Speakers for this event included:
- Rep. John B. Larson (D-CT)
- James Hansen, PhD, Director, Goddard Institute of Space Studies, National Aeronautics and Space Administration
Presentation (pdf format)
- Gilbert Metcalf, PhD, Professor of Economics, Tufts University; Research Associate at the National Bureau of Economic Research
Presentation (pdf format)
- Robert Shapiro, PhD, Co-Founder and Chairman, Sonecon; former U.S. Under Secretary of Commerce for Economic Affairs
- James Hoggan, British Columbia Public Affairs Advisor; Chair, David Suzuki Foundation
- Brent Blackwelder, PhD, President, Friends of the Earth (Moderator)
Click here to download James Hansen's paper entitled Science-Based Inputs to Carbon Dioxide Reduction Strategies
- Citing the "fierce urgency of now," Rep. John Larson (D-CT) described the need to put a price on carbon through a tax. Rep. Larson's America's Energy Security Trust Fund Act (H.R.3416, referred to the House Committee on Ways and Means in August 2007) uses "plain, straightforward, simple language" to describe a carbon tax that would impose a per-unit tax on the carbon dioxide in fossil fuels. The revenue generated by the tax would then be applied to a payroll tax rebate and transition assistance for affected industries.

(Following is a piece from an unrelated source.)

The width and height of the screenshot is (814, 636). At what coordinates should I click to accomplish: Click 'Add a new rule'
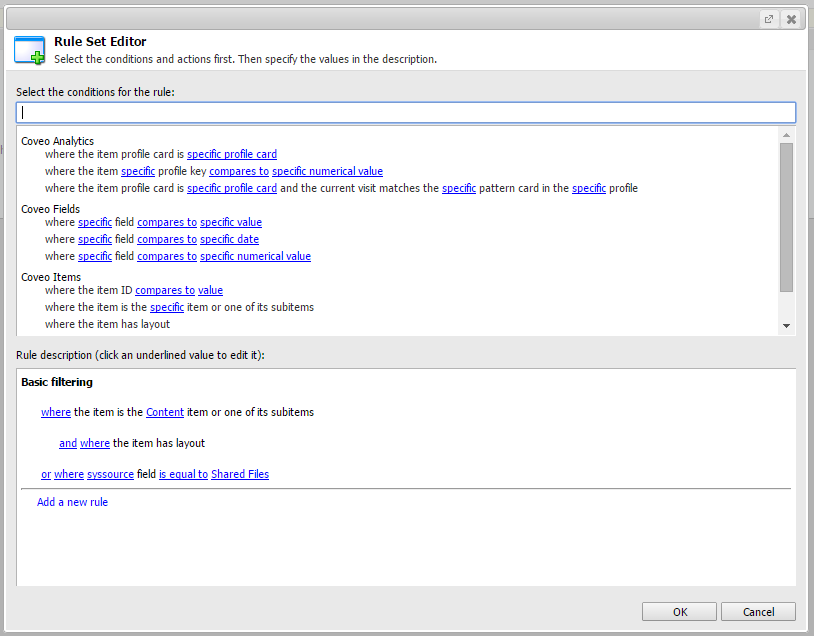coord(72,502)
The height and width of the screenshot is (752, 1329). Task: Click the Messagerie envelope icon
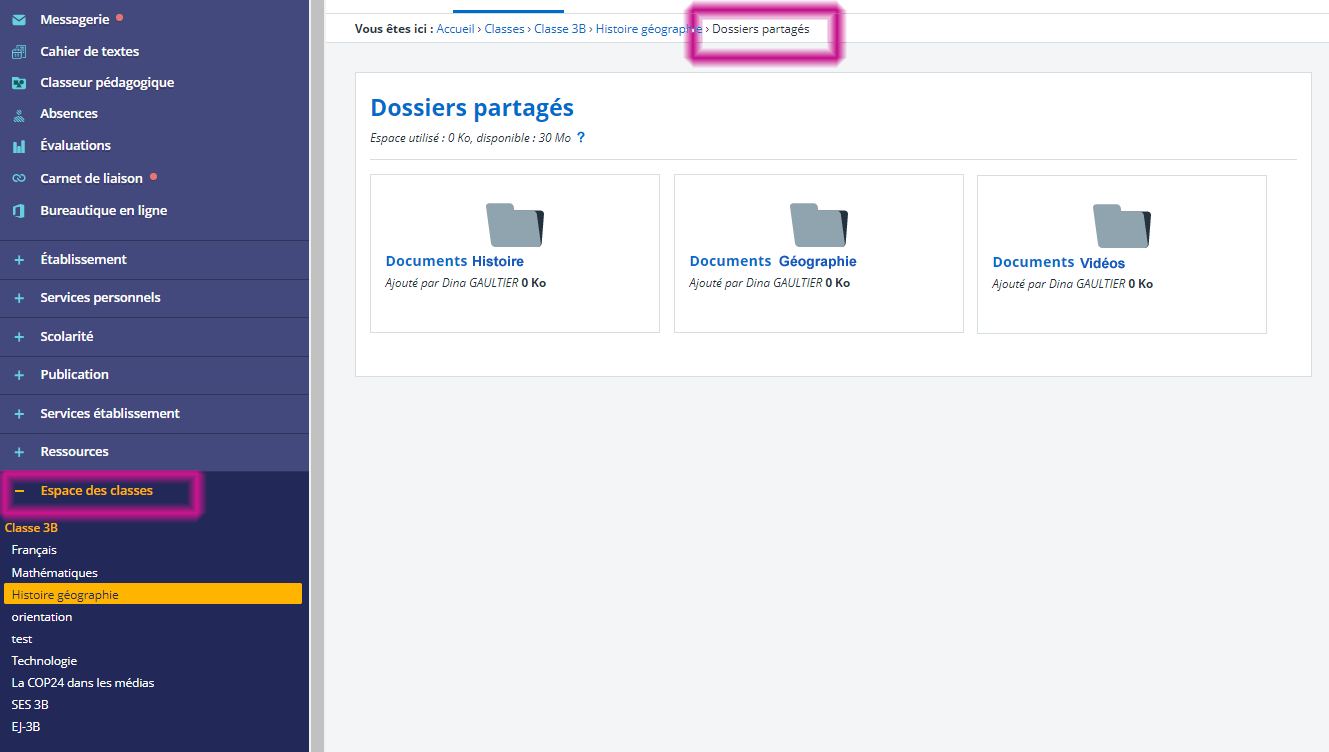(x=18, y=20)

- A carbon tax, in comparison to a cap and trade program, has the benefit of being transparent, efficient, simple, less sensitive to the market and lower in administrative costs. Taxing upstream in production will be easiest to implement, i.e. natural gas processors, petroleum refineries, etc.

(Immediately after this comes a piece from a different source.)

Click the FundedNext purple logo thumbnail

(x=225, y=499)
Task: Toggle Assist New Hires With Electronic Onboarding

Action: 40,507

- Various lessons can be learned from British Columbia's experience implementing a carbon tax as well as Canada's recent national election which was influenced by a national carbon tax proposal. To convince the public we need a carbon tax, we should send a clear message that carbon emissions cause climate change, build a coalition of vocal allies to build support, ensure that proceeds are handled clearly and simply, contribute some of the revenue to green energy technology directly, inspire political leadership and implement the new tax during a period where gas prices are low.
- If the revenue from a carbon tax is returned to the public, it could be done via a payroll rebate or a household lump sum, so that the public can decide which clean technologies they want to invest in, rather than the government. Although a carbon tax would be a regressive tax, an accompanying system that returns revenue to the public could make it a progressive policy.

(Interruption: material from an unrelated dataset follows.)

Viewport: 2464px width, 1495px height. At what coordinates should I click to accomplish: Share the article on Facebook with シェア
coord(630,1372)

- Current cap and trade programs in place for greenhouse gases have not always been successful in reducing emissions and have been subject to market volatility.
- Though calls for energy efficiency are important, standards will be difficult to enforce without a price driver such as a carbon tax.
For more information, please contact James Handley at (202) 546-5692 or jashand [at] juno.com, Charles Komanoff at (212) 260-5237 or charles [at] carbontax.org, or EESI at (202) 662-1884 or communications [at] eesi.org.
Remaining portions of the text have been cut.